AddictionAddiction is a fine old English word meaning commitment, dedication,
devotion, inclination, bent or attachment. However, while particular
addictions may be good some are bad. Some people are addicted to music,
others to books, and others to walks in the country. Some are addicted to a
religious doctrine or community, be it the Roman Catholic, the Buddhist.
However, people say that too much of something is a bad thing. This adage is
becoming truer than ever because of the growing concern for the millions of
people who have one or more forms of a harmful addiction. Addiction is taken
to refer to any activity which individuals engage in, deliberately and
consciously, and are physically unable to stop themselves from pursuing. An
addiction develops when a person becomes highly dependent on the intake of a
substance, such as alcohol, nicotine from cigarettes, and other chemicals
from prescription and illegal drugs. Thus the heroin addict cannot refrain
from injecting himself with heroin, the alcohol addict or alcoholic cannot
refrain from swallowing alcoholic beverages. There are also sources that
include the indulgence to certain harmful activities like overeating and
gambling as addictions.
Addictions are seen as medical conditions, because whatever a person does to
curb his appetite for the addiction may pose certain health consequences,
often unseen by him. There are many explanations as to why a person develops
such an addiction - it may be genetic, psychological, or a physical wanting
for it. At present, there are ways by which people with addictions are able
to deal with the problem and possibly erase any desire for it. Medications
are not the only method; some experts recommend therapy, hypnosis, and other
alternatives.
Dangerous drugs have been a problem concerning all societies today. Because they are illegal, part of the difficulty in obtaining them adds to the addiction that victimizes millions of teenagers and adults around the world. According to Drug-Rehabs.Org, there are about 2 million Americans who are hooked on cocaine. There are an estimated 600,000 people in the US who are addicted to heroin, and about 140 million people around the world smoke marijuana. Drugs are said to affect physical coordination, and can contribute to liver disease and lung cancer.
Alcohol is another highly addictive substance that over 15 million Americans are dependent on. Facts and figures also present that a growing number of minors are becoming exposed to drinking of alcohol, a problem that is growing by the day. A lot of people who resort to heavy drinking claim that they do it in order to forget their problems and issues. Therapy and rehab for alcoholics help these victims to realize how different their lives can be if they remain sober.
For people who smoke heavily, they develop a dependency for nicotine, a substance found in tobacco from cigarettes. Nicotine is actually a drug, and when it is present in large amounts in the body, can lead to serious ailments. Smoking cigarettes causes lung cancer and puts the cardiovascular system at risk. In the United States, about 45 million men and women are smokers, and this is not limited to the adult age group. One of the ways to gradually reduce the dependency for cigarettes is by using nicotine patches.

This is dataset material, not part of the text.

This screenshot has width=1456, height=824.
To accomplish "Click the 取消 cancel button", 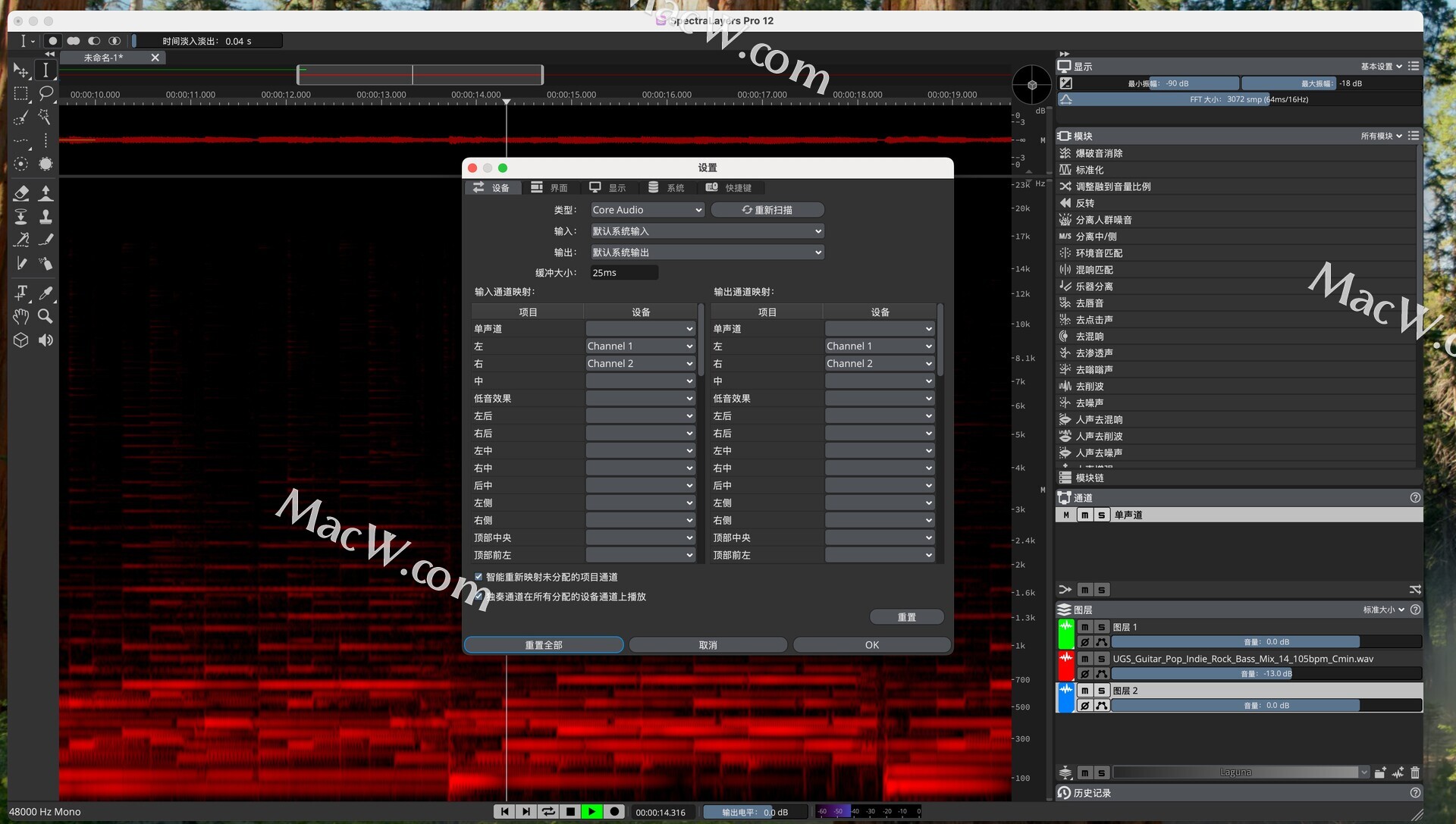I will [x=708, y=645].
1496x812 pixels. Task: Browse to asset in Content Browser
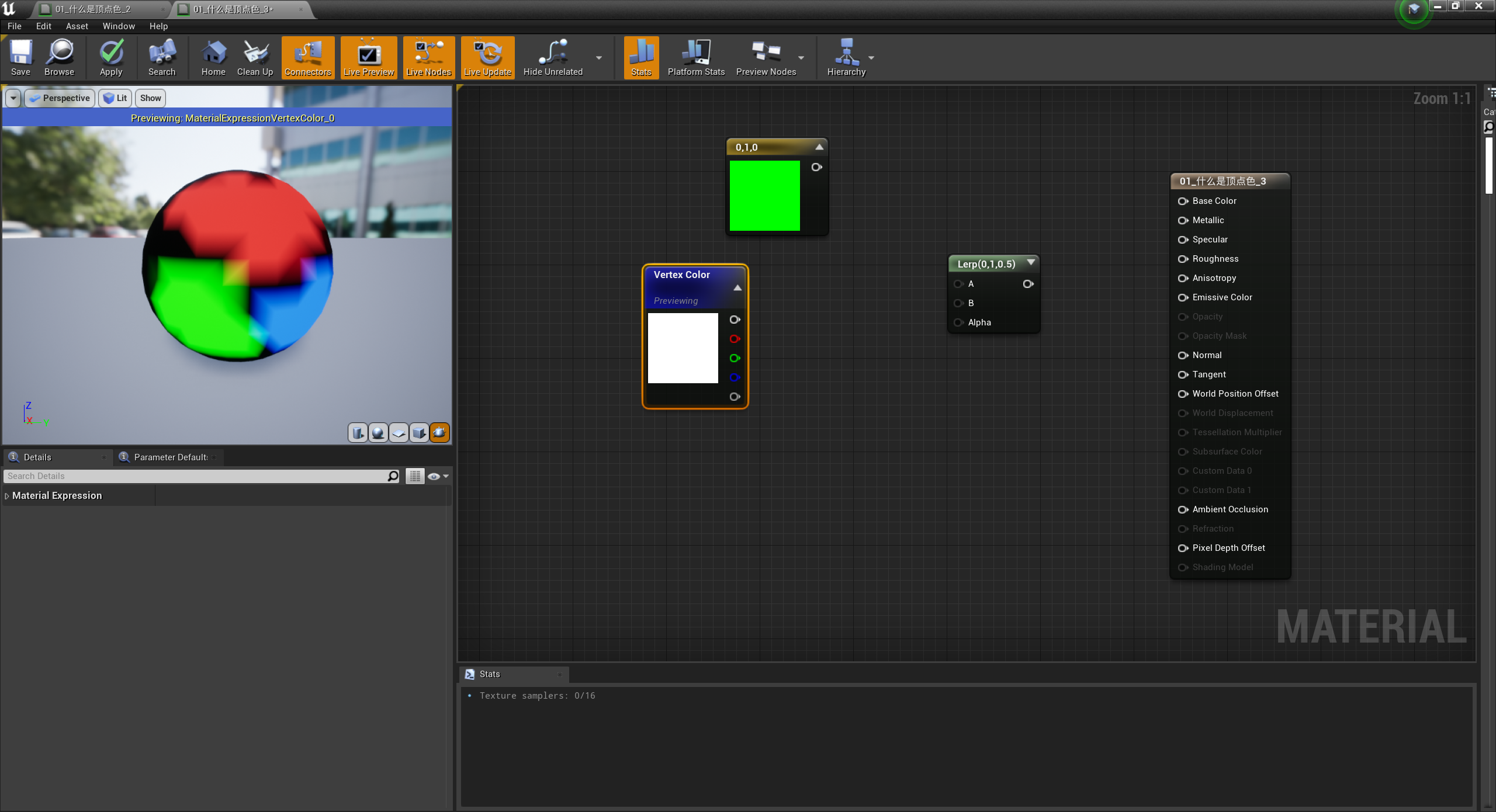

It is often not a simple matter to induce people to give up their vicious
addictions and replace them with virtuous ones. Their values, the principles
that give meaning to their lives, need to be transformed. They may not share our
opinion as to which addictions are virtuous and which addictions are vicious.
But even if they do share our opinion, in the sense that they assent to it, they
may hold other beliefs which imply a continued commitment, that is, a continued
addiction, to the old way of life. The transition from one addiction to a
different addiction from drunkenness to sobriety, from sexual promiscuity to
marital fidelity, from frequenting the local casino may be a difficult struggle.
A person with an addiction may come to believe that this addiction is not really
for the best. That person may decide it would be better to abandon it. But
because all our beliefs, values, habits and physiological responses are an
intricately woven web, that person may often find the tug of their old addiction
quite powerful.
Millions of heavy, habitual, lifelong cigarette smokers have quit smoking, the
vast majority of them without any professional help or treatment. Inescapably,
for these millions of smokers, smoking was a choice and was always a choice,
even during the decades when they were smoking every day. The smokers who chose
to quit were able to make that choice. Those smokers who have not so far quit
smoking are unable to do so.
According to the view of the world, the heroin addict can stop injecting himself
with heroin; the alcohol addict can stop himself from swallowing whiskey, and so
forth. People are in charge for their conscious and behavior.
Human life is constantly implicated with addictions, and would be miserable and
valueless, perhaps even unfeasible, without addictions. Addictions are
necessary; however, harmful ones can have dreadful consequences.